We thoroughly enjoyed the cool mountain temperatures and small-scale tourism in San Jose de los Remates, so we decided to back it up with…more time enjoying small-scale tourism in the mountains. Yes, the DR, Haiti, and the place which shall not be named  for another week were that hot.

Although taking the back roads for our onward journey was possible, in Nica that’s rarely the easiest option. To get to Matagalpa–the transport hub in the highlands–from San Jose the easiest route is simply to take chicken buses back to the country’s main highway, then wait for a bus heading out of Managua. Probably some absurd percentage of Nica’s transport is either going to or from the capital.

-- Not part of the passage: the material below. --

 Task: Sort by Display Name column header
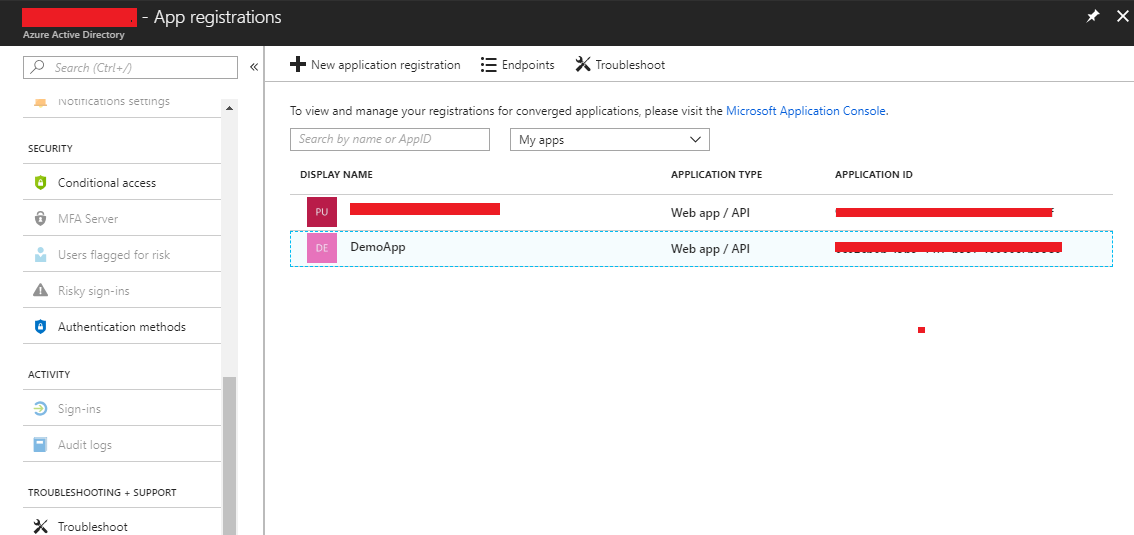[336, 175]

Here is Caroline waiting at the aforementioned side of the highway. Not a place of beauty, where two of Nica’s main highways intersect. Fortunately you’re hanging out with a bunch of people who sell food on the buses, and they know the routes and schedules like the backs of their hands. A great source of information.

After a bit of waiting, we were on a bus to Matagalpa.

There isn’t a heck of a lot to see in Matagalpa. The obligatory cathedral in the center of town is impressive, and the scenery is nice. We mainly used it as a place to take it easy for a night, since we’d barely had a chance to catch our breath since the plane landed.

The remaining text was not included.